## DIRECTIONS
Set the listing down once more, exactly as given.

## MATERIAL FOR THIS EXERCISE

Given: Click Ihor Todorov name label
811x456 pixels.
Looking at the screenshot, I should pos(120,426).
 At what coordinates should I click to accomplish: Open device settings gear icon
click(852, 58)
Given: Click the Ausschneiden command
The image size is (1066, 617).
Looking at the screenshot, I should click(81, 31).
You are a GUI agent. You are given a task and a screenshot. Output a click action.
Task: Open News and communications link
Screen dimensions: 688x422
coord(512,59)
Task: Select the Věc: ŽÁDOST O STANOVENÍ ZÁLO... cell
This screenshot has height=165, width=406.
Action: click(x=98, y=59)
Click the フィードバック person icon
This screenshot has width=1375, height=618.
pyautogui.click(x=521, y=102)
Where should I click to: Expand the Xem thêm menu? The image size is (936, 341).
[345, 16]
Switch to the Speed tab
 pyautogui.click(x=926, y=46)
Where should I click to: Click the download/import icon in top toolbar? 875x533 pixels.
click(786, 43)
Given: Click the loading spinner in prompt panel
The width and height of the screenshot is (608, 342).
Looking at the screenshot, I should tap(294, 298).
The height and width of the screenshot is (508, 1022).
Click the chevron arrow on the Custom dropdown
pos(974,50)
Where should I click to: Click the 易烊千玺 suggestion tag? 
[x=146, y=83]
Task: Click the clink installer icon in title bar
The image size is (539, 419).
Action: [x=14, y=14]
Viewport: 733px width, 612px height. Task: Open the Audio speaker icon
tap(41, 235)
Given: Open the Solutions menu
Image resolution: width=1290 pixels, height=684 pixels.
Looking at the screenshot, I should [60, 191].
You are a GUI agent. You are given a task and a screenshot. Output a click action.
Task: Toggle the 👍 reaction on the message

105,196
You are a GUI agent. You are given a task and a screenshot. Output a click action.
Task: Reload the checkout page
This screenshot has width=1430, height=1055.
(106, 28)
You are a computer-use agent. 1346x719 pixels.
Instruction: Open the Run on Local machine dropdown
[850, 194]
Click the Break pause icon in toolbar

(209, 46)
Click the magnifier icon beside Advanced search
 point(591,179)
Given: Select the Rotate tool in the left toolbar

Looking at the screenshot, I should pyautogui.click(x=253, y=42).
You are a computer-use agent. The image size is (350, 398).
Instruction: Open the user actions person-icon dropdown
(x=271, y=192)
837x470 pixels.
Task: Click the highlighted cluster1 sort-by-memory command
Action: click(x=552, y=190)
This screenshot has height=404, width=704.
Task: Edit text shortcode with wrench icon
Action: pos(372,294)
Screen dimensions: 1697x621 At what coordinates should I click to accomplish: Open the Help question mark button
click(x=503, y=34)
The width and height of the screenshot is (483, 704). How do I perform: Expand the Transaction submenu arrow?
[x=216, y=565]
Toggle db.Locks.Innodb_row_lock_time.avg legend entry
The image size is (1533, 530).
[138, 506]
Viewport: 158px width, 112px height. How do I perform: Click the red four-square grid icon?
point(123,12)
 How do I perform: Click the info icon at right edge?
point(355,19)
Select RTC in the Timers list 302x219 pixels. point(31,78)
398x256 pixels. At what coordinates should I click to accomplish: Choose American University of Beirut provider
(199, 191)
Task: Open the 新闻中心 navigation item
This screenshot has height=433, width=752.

## RESPONSE BOX
Given: Click Ihor Todorov name label
811x456 pixels.
Looking at the screenshot, I should pos(120,426).
 At what coordinates should I click to accomplish: Open device settings gear icon
click(852, 58)
Given: Click the Ausschneiden command
The image size is (1066, 617).
Looking at the screenshot, I should click(81, 31).
You are a GUI agent. You are given a task and a screenshot. Output a click action.
Task: Open News and communications link
Screen dimensions: 688x422
coord(512,59)
Task: Select the Věc: ŽÁDOST O STANOVENÍ ZÁLO... cell
This screenshot has height=165, width=406.
Action: click(x=98, y=59)
Click the フィードバック person icon
This screenshot has width=1375, height=618.
pyautogui.click(x=521, y=102)
Where should I click to: Expand the Xem thêm menu? The image size is (936, 341).
[345, 16]
Switch to the Speed tab
 pyautogui.click(x=926, y=46)
Where should I click to: Click the download/import icon in top toolbar? 875x533 pixels.
click(786, 43)
Given: Click the loading spinner in prompt panel
The width and height of the screenshot is (608, 342).
Looking at the screenshot, I should tap(294, 298).
The height and width of the screenshot is (508, 1022).
Click the chevron arrow on the Custom dropdown
pos(974,50)
Where should I click to: Click the 易烊千玺 suggestion tag? 
[x=146, y=83]
Task: Click the clink installer icon in title bar
The image size is (539, 419).
Action: [x=14, y=14]
Viewport: 733px width, 612px height. Task: Open the Audio speaker icon
tap(41, 235)
Given: Open the Solutions menu
Image resolution: width=1290 pixels, height=684 pixels.
Looking at the screenshot, I should [60, 191].
You are a GUI agent. You are given a task and a screenshot. Output a click action.
Task: Toggle the 👍 reaction on the message

105,196
You are a GUI agent. You are given a task and a screenshot. Output a click action.
Task: Reload the checkout page
This screenshot has width=1430, height=1055.
(106, 28)
You are a computer-use agent. 1346x719 pixels.
Instruction: Open the Run on Local machine dropdown
[850, 194]
Click the Break pause icon in toolbar

(209, 46)
Click the magnifier icon beside Advanced search
 point(591,179)
Given: Select the Rotate tool in the left toolbar

Looking at the screenshot, I should pyautogui.click(x=253, y=42).
You are a computer-use agent. The image size is (350, 398).
Instruction: Open the user actions person-icon dropdown
(x=271, y=192)
837x470 pixels.
Task: Click the highlighted cluster1 sort-by-memory command
Action: click(x=552, y=190)
This screenshot has height=404, width=704.
Task: Edit text shortcode with wrench icon
Action: pos(372,294)
Screen dimensions: 1697x621 At what coordinates should I click to accomplish: Open the Help question mark button
click(x=503, y=34)
The width and height of the screenshot is (483, 704). How do I perform: Expand the Transaction submenu arrow?
[x=216, y=565]
Toggle db.Locks.Innodb_row_lock_time.avg legend entry
The image size is (1533, 530).
[138, 506]
Viewport: 158px width, 112px height. How do I perform: Click the red four-square grid icon?
point(123,12)
 How do I perform: Click the info icon at right edge?
point(355,19)
Select RTC in the Timers list 302x219 pixels. point(31,78)
398x256 pixels. At what coordinates should I click to accomplish: Choose American University of Beirut provider
(199, 191)
Task: Open the 新闻中心 navigation item
This screenshot has height=433, width=752.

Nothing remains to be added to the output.